◆ **What to do**: Only the lines from the one that includes "Youtube (44, 631)" through the last line below belong in the reply, copied exactly and without pictures.
══ Exercise data ══
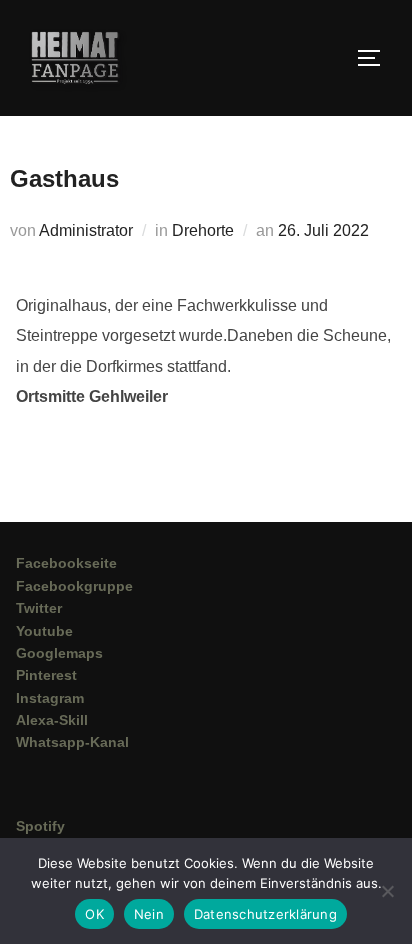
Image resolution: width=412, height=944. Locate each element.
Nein (149, 914)
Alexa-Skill (52, 720)
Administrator (86, 230)
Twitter (39, 608)
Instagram (50, 698)
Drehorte (203, 230)
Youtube (44, 631)
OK (94, 914)
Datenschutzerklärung (265, 914)
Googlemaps (59, 653)
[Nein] (387, 891)
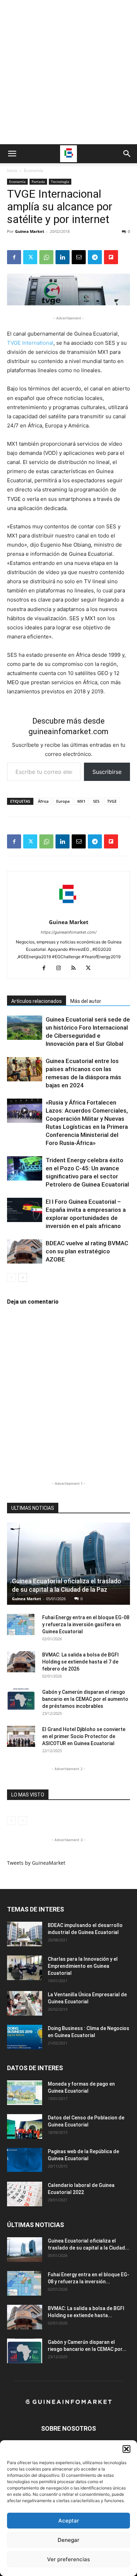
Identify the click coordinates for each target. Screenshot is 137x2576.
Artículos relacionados (36, 1001)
═══
◆ **Exercise answer**:
Youtube (44, 631)
OK (94, 914)
Datenschutzerklärung (265, 914)
Googlemaps (59, 653)
[Nein] (387, 891)
Identify the click coordinates for each target. Screenshot is 137x2576.
Artículos relacionados (36, 1001)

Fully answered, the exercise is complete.